- [What is being asked] Lines of the listing that contain "Task" need to be copied.

- [Dataset excerpts]

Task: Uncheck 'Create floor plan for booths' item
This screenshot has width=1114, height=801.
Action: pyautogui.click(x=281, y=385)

* * *

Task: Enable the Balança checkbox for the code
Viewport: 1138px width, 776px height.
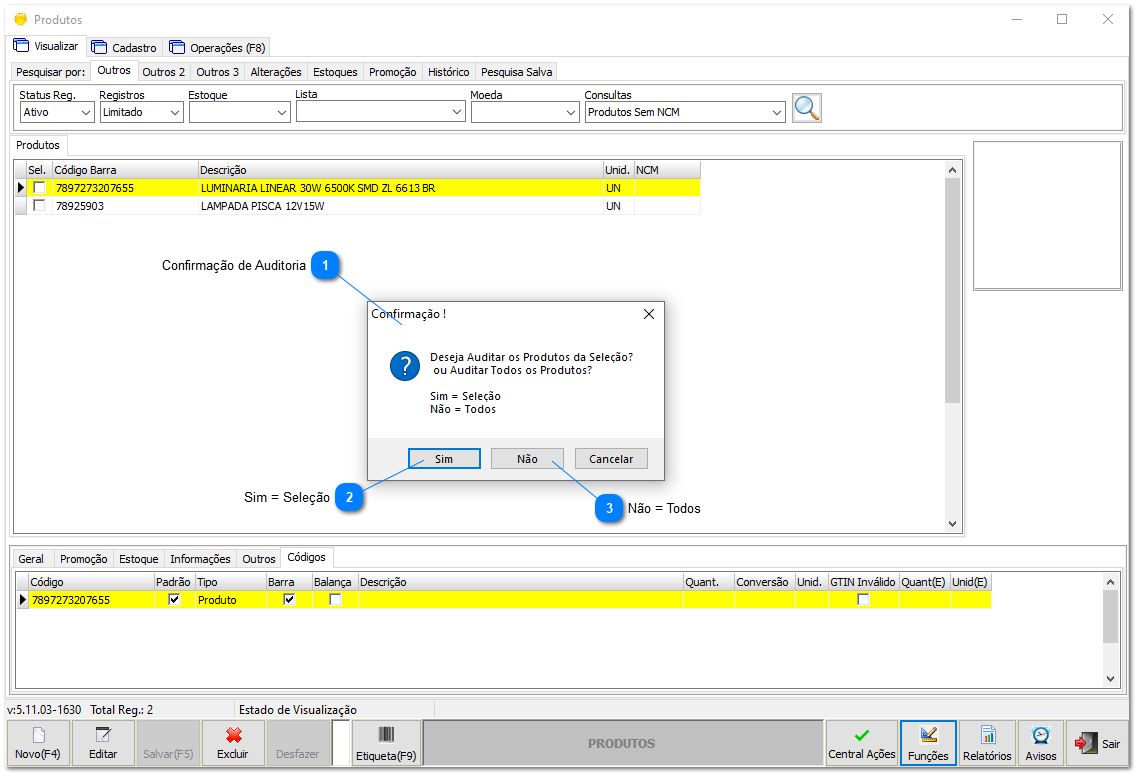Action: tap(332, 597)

...

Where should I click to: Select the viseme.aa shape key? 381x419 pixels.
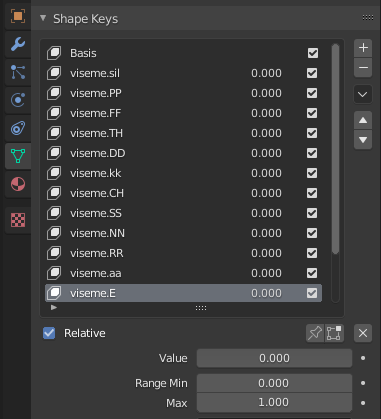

- [Written reply]
Task: Uncheck 'Create floor plan for booths' item
Task: Enable the Balança checkbox for the code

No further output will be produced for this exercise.